- [ACTIVITIES]
a) Copy out everything in the early learning op-ed from "Indeed, the abundance" down to "are to voters.".
b) List every voter percentage reported in the early learning op-ed, along with the group of voters each one describes.

- [STUDY TEXT]
---+---

In my 12 years in the Ohio legislature, I’ve always strived to create policies that promote the overall health and well-being of our citizens and are supported by strong evidence. That’s why I have spent my entire career fighting for the needs of Ohio’s youngest learners, ensuring that they have access to early childhood interventions like high quality child care, preschool and home visitation. The benefits of quality early learning to a child’s social and emotional development and school success are well documented.
These prevention strategies save taxpayers money while providing young children with the skills and proper brain development that prepare them for success in school and beyond. World-renowned economists like Nobel Laureate Dr. James Heckman have demonstrated an enviable return on public investment.
Indeed, the abundance of evidence suggests that these policies are smart and worthy of significant priority and public investment. But what many policymakers don’t fully appreciate is just how important these issues are to voters.
According to a new statewide survey commissioned by Groundwork Ohio, voters know the importance of early care and education — a full 89% of voters think it’s important to help provide child care for working parents. That’s 84% of Republican voters, 95% of Democratic voters and 88% of independent voters. You’d be hard-pressed to find many issues with more bipartisan support.

---+---

Stored items from a collection
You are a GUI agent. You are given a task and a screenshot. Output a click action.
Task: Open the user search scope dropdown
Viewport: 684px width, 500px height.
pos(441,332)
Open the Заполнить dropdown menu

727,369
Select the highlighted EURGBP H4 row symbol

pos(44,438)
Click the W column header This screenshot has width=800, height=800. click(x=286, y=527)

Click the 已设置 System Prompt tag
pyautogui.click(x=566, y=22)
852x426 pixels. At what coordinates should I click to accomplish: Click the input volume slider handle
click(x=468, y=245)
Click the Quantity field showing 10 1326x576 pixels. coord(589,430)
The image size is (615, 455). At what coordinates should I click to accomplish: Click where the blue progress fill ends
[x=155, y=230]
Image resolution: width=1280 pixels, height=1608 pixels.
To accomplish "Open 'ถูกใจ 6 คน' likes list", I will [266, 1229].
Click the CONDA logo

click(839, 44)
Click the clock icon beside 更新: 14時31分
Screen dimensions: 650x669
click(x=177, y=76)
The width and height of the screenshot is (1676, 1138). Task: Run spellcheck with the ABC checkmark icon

---+---

- [SOLUTIONS FOR EACH TASK]
a)
Indeed, the abundance of evidence suggests that these policies are smart and worthy of significant priority and public investment. But what many policymakers don’t fully appreciate is just how important these issues are to voters.

b)
- 89% of voters overall
- 84% of Republican voters
- 95% of Democratic voters
- 88% of independent voters